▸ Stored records

****************************************

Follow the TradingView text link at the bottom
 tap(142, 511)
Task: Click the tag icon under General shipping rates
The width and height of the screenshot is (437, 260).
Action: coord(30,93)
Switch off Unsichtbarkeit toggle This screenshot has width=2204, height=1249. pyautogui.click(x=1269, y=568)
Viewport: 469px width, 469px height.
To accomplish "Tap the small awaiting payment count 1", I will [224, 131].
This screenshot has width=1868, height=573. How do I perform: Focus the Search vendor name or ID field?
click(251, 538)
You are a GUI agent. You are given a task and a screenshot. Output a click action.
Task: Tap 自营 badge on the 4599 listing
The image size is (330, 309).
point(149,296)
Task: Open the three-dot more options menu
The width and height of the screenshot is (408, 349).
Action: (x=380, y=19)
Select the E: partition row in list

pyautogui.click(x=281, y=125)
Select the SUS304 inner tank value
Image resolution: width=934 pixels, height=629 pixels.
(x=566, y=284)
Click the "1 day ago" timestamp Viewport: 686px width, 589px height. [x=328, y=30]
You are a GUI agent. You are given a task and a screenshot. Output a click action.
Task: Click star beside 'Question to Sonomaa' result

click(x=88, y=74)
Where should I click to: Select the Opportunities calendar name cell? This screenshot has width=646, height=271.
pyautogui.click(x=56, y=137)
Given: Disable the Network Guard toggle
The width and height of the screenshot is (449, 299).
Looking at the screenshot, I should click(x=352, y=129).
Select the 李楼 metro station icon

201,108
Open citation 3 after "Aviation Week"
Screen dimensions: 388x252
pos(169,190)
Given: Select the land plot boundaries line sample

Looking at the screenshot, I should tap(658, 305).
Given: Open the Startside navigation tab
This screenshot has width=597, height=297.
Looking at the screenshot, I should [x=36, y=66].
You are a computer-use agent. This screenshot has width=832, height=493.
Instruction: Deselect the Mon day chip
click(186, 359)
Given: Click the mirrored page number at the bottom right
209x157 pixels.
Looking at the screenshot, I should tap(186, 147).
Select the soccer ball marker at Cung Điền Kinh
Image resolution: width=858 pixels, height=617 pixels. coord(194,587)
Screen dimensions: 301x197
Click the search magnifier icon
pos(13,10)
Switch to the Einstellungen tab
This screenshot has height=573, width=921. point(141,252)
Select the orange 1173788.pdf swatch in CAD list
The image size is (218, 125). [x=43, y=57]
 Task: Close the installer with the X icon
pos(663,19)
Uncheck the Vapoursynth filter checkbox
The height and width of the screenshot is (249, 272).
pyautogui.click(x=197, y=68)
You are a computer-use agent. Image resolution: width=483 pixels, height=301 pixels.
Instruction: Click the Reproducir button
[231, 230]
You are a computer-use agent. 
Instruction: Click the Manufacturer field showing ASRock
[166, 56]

****************************************

▸ What the task requires
State the number of lines in the data that contain the word "agent", offering no other text.

▸ Exercise solution
5